[Data for the task Boundary: Start]

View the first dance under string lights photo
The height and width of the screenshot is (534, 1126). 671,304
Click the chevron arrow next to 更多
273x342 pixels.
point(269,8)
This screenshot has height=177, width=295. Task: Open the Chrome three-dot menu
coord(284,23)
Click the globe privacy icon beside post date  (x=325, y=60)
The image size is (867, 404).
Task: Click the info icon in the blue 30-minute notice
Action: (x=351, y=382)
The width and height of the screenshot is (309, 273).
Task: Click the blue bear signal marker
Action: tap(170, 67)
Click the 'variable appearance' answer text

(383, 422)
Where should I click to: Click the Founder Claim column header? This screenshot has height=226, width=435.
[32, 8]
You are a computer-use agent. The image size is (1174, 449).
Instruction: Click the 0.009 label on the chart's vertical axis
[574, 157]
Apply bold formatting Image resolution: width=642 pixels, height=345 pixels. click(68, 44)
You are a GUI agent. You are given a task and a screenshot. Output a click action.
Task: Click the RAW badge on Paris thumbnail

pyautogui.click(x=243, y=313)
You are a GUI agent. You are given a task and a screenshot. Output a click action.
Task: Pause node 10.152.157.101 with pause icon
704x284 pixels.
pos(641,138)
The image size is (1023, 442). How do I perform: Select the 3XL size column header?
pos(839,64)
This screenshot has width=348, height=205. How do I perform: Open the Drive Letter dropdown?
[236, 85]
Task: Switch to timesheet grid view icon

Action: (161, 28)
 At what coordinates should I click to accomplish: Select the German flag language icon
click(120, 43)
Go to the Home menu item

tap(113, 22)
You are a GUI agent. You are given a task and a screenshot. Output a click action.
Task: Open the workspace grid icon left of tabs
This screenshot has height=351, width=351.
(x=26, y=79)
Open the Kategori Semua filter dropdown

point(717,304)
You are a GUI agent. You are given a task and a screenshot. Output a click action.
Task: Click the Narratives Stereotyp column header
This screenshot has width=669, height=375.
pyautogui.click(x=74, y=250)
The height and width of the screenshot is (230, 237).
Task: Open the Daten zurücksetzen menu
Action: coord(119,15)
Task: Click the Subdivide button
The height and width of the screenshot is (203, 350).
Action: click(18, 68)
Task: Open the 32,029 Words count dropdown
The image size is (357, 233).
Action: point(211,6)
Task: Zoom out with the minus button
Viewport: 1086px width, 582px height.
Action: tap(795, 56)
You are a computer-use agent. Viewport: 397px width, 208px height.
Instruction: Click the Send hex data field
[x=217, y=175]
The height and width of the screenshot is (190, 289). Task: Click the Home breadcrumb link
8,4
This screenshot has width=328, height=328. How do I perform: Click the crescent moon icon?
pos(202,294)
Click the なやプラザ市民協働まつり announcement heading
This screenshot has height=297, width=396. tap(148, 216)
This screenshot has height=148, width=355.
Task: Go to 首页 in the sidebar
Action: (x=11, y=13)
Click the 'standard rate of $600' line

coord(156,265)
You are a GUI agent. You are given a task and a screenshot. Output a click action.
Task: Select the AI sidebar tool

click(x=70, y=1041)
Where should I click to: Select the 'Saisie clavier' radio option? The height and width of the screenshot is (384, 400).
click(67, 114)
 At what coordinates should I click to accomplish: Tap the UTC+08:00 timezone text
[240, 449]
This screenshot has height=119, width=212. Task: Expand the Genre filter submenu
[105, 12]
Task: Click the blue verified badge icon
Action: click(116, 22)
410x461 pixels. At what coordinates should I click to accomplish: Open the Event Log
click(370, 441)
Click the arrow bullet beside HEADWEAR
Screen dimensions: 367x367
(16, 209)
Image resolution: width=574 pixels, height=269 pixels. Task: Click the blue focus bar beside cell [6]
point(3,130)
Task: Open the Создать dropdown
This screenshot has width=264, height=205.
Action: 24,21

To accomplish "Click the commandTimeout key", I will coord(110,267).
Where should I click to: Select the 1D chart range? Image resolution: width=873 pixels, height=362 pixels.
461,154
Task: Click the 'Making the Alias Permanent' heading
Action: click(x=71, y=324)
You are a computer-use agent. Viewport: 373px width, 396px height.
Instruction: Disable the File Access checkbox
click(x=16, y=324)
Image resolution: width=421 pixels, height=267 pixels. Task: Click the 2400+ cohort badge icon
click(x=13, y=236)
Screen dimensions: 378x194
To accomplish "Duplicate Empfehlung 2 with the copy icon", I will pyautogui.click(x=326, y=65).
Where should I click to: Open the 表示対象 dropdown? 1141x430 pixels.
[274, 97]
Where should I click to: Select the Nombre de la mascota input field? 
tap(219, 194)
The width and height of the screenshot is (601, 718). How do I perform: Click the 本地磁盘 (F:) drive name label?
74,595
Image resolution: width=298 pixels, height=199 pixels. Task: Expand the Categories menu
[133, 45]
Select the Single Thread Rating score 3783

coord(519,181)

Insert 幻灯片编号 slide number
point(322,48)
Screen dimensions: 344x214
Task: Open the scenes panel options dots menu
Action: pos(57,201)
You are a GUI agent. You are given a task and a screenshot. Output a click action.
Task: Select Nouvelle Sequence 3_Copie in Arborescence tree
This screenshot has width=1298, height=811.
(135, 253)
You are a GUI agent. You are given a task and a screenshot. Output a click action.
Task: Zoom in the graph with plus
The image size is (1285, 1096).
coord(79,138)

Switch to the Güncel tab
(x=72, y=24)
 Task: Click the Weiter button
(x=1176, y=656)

[Data for the task Boundary: End]

Starting from the records above, filter out all lines except those containing the word "with".

Task response:
Task: Pause node 10.152.157.101 with pause icon
Task: Zoom out with the minus button
To accomplish "Duplicate Empfehlung 2 with the copy icon", I will pyautogui.click(x=326, y=65).
Task: Zoom in the graph with plus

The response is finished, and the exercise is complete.